▶ _DIRECTIONS FOR THIS TASK_
A single number is the answer: the count of lines below that contain "ПРИМА".

▶ _PROVIDED MATERIAL_
....
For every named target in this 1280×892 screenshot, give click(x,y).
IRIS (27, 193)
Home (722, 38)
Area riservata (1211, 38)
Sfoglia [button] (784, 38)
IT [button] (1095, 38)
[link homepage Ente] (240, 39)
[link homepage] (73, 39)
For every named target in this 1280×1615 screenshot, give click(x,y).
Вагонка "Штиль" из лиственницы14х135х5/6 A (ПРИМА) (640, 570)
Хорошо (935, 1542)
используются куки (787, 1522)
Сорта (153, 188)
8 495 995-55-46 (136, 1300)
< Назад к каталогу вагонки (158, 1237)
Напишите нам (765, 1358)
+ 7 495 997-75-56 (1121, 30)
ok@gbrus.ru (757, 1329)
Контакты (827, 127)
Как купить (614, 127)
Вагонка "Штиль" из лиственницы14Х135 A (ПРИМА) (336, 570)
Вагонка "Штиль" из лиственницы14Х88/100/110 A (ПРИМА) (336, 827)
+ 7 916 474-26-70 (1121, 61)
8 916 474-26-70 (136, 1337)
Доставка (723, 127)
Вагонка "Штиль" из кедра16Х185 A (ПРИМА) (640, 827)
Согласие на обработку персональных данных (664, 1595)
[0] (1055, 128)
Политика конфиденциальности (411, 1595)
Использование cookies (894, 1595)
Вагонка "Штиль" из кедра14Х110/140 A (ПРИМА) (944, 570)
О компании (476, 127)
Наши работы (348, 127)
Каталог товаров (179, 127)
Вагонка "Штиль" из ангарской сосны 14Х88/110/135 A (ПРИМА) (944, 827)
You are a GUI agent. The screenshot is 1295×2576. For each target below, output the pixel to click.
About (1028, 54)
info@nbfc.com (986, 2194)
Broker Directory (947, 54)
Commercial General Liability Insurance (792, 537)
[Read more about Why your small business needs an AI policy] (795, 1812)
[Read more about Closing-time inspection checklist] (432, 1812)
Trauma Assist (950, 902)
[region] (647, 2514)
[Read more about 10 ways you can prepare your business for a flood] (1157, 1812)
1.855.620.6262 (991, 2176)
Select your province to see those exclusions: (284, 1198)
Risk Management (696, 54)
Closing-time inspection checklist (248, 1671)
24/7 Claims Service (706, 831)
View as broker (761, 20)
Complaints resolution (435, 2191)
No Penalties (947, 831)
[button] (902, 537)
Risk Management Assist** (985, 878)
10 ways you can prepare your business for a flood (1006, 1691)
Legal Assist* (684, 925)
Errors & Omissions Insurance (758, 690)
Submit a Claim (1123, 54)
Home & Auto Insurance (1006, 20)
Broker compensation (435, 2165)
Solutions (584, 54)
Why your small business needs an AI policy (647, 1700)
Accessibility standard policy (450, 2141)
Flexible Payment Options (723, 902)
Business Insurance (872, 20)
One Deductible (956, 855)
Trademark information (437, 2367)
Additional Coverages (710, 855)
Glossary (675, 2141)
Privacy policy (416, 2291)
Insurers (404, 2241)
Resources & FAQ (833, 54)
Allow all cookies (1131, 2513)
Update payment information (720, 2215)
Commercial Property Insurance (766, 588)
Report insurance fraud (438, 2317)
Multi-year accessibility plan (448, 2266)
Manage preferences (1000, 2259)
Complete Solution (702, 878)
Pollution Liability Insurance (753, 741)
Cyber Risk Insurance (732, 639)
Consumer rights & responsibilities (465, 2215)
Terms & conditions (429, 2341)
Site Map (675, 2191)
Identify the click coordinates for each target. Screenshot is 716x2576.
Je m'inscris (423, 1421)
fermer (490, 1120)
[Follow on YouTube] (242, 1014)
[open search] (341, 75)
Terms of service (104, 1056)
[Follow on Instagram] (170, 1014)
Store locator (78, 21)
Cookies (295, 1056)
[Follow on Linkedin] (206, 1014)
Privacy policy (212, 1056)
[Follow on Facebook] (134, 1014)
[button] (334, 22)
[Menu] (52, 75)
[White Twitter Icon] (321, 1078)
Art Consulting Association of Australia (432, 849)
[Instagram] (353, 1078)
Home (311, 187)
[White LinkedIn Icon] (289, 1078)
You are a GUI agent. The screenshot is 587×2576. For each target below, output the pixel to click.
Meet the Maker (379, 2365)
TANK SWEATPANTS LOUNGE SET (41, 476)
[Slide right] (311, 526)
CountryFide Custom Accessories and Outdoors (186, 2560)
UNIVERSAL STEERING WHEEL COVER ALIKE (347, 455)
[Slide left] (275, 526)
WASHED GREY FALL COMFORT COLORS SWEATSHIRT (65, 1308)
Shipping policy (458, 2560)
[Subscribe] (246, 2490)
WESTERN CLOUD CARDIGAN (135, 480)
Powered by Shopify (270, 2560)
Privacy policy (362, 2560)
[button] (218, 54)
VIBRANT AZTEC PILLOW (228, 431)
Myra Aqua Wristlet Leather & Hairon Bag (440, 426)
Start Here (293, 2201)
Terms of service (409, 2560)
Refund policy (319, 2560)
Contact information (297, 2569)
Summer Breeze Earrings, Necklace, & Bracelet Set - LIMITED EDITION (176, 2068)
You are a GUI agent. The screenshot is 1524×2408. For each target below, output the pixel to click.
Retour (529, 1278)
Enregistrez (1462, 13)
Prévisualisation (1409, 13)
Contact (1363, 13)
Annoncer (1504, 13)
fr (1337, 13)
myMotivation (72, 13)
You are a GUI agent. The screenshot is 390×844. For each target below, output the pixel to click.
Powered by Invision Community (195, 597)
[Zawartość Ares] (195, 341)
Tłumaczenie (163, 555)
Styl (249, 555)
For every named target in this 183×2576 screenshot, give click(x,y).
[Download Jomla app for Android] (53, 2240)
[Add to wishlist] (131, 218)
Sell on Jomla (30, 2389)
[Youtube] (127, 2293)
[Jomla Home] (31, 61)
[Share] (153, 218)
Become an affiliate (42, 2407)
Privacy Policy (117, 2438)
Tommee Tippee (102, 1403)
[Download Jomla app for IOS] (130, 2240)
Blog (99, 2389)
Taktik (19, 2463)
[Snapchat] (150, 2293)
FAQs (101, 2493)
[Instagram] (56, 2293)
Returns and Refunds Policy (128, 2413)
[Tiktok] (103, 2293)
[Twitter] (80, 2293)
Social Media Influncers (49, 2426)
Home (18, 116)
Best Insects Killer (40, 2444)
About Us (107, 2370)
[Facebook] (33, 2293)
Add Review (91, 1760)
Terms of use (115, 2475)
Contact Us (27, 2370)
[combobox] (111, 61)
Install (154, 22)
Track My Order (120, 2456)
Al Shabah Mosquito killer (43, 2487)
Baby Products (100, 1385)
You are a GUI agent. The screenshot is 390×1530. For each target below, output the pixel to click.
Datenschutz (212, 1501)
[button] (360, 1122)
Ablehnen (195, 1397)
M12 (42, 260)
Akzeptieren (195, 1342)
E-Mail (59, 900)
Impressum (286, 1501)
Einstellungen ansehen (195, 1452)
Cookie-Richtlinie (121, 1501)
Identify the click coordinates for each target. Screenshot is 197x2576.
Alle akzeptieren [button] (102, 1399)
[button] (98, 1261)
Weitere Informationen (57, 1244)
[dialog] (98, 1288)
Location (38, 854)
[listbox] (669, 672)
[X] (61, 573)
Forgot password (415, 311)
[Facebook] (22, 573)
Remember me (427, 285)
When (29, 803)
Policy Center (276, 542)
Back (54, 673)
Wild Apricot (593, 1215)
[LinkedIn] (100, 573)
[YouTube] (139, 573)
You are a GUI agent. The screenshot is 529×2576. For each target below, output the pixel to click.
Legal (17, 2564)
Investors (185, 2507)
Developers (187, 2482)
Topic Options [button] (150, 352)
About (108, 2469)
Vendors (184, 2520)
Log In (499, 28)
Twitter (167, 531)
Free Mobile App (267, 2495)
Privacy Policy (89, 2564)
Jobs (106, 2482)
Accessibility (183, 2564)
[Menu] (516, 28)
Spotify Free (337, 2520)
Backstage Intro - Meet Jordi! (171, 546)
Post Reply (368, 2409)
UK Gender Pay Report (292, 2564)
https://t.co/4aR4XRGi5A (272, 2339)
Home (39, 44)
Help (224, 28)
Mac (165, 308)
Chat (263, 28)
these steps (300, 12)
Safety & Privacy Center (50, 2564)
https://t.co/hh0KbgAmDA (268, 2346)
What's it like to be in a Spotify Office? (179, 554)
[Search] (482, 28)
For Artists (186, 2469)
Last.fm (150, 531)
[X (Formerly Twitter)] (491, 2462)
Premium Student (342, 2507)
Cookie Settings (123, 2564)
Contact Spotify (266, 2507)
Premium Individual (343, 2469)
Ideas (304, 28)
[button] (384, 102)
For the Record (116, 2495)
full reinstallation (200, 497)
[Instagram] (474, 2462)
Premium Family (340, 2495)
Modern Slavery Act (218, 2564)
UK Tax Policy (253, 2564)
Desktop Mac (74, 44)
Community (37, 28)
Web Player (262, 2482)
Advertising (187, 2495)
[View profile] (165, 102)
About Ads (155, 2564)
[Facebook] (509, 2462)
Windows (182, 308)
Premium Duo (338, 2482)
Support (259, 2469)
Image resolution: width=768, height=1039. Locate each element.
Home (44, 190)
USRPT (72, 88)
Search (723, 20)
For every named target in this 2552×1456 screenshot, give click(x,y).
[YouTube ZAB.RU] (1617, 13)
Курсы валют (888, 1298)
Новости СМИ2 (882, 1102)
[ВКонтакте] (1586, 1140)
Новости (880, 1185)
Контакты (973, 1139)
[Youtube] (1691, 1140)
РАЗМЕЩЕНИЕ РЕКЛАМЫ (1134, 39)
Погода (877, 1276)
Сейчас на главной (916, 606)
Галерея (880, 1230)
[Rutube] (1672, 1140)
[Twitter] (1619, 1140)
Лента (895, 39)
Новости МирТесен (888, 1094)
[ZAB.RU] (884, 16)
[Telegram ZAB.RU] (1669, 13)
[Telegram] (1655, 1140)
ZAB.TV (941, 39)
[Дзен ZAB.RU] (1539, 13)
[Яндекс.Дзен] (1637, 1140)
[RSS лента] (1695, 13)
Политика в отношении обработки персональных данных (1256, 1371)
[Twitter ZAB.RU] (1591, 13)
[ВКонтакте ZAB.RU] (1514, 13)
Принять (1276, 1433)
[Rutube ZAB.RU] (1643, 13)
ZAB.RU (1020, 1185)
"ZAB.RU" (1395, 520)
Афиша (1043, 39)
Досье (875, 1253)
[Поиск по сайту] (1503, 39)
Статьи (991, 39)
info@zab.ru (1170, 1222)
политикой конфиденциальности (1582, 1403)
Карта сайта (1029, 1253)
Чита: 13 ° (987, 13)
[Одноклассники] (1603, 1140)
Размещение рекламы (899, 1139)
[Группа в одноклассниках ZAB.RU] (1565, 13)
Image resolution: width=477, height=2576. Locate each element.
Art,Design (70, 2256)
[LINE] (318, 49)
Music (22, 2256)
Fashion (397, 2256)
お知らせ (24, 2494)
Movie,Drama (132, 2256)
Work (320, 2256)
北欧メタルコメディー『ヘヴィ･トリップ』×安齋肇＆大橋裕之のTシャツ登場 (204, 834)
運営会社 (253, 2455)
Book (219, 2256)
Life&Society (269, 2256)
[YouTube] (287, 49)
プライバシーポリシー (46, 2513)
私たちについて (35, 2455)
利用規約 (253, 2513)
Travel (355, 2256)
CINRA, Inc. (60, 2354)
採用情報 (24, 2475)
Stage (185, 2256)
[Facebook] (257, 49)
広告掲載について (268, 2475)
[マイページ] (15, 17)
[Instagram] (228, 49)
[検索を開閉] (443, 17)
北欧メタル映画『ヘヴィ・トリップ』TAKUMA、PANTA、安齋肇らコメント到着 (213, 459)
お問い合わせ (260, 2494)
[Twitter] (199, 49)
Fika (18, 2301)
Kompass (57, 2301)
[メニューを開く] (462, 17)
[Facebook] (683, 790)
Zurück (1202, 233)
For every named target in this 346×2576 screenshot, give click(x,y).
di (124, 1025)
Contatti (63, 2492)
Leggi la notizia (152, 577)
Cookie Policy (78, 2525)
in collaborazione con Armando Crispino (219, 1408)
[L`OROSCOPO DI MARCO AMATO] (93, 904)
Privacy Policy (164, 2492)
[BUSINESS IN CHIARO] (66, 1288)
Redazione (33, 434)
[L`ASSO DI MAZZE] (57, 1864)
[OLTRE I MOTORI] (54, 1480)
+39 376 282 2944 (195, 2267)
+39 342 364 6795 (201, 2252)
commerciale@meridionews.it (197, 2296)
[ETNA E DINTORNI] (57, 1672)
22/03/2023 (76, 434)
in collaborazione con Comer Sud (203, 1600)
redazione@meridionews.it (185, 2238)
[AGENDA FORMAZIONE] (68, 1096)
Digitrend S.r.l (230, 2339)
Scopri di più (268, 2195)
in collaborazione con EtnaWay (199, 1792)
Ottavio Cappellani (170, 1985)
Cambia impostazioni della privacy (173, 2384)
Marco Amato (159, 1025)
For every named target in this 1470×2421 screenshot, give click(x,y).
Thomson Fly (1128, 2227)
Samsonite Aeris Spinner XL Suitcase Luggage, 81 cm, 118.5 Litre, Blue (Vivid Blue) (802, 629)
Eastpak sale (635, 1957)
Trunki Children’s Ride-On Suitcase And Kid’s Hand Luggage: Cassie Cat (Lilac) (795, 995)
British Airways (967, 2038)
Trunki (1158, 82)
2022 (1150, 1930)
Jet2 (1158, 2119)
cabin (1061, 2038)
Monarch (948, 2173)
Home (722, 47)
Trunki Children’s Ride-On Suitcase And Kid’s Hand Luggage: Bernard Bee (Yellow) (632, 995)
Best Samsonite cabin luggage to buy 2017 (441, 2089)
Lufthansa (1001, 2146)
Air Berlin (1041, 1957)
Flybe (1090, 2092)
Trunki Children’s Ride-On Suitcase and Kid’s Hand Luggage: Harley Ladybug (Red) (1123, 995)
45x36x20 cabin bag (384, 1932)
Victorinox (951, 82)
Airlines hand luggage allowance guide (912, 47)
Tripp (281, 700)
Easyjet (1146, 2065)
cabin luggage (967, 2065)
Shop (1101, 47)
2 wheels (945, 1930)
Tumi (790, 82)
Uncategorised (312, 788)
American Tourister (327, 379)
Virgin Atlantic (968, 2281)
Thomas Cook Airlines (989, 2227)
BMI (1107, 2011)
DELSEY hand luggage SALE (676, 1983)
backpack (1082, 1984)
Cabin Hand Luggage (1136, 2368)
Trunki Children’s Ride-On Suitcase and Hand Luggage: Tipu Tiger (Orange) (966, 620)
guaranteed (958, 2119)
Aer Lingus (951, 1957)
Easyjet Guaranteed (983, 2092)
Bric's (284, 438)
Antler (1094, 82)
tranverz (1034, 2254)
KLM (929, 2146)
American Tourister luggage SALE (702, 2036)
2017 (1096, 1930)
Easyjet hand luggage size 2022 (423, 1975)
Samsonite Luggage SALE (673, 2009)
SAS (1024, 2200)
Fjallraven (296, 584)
....
▶ _TASK RESULT_
6